Reproduce the entries from their first line up to and including the line with "Research (666, 204)". Leave out everything after it.

--------------------------------------------------

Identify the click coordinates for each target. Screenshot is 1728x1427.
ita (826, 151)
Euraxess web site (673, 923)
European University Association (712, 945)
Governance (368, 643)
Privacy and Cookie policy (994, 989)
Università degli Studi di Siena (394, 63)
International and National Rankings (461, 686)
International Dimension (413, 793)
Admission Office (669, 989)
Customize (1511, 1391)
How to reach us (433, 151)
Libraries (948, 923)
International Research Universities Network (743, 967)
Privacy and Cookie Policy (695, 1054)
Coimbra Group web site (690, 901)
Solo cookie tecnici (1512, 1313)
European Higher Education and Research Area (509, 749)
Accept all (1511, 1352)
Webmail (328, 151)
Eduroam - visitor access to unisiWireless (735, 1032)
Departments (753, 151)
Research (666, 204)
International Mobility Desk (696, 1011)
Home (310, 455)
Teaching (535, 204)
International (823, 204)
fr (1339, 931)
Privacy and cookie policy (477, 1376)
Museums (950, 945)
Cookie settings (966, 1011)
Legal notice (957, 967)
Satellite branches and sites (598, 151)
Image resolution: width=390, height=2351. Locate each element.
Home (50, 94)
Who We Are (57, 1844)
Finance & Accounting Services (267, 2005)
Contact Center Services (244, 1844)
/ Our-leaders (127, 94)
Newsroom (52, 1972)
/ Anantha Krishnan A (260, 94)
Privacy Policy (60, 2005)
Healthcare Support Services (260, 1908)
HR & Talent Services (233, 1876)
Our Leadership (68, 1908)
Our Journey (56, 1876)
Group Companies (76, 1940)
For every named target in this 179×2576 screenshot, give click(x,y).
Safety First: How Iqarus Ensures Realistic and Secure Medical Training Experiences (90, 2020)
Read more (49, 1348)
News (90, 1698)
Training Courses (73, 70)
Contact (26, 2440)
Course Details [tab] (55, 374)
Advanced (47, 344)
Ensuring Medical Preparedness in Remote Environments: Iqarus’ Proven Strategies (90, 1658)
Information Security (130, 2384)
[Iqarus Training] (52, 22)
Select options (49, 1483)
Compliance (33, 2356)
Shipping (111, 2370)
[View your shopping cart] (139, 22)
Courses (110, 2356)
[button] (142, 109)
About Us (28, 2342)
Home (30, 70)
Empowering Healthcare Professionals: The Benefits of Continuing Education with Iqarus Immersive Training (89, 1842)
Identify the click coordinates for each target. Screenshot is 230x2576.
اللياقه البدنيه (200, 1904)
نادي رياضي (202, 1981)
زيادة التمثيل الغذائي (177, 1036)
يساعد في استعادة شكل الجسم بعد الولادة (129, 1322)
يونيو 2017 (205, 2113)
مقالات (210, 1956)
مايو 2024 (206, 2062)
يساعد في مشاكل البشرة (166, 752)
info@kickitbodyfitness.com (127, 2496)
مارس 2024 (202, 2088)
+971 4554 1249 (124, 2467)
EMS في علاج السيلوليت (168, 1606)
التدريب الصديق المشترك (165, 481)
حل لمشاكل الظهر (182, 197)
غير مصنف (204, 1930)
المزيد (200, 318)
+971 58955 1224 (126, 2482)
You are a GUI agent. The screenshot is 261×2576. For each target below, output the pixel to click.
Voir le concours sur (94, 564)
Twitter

--------------------------------------------------

#### Solved problem
Identify the click coordinates for each target. Screenshot is 1728x1427.
ita (826, 151)
Euraxess web site (673, 923)
European University Association (712, 945)
Governance (368, 643)
Privacy and Cookie policy (994, 989)
Università degli Studi di Siena (394, 63)
International and National Rankings (461, 686)
International Dimension (413, 793)
Admission Office (669, 989)
Customize (1511, 1391)
How to reach us (433, 151)
Libraries (948, 923)
International Research Universities Network (743, 967)
Privacy and Cookie Policy (695, 1054)
Coimbra Group web site (690, 901)
Solo cookie tecnici (1512, 1313)
European Higher Education and Research Area (509, 749)
Accept all (1511, 1352)
Webmail (328, 151)
Eduroam - visitor access to unisiWireless (735, 1032)
Departments (753, 151)
Research (666, 204)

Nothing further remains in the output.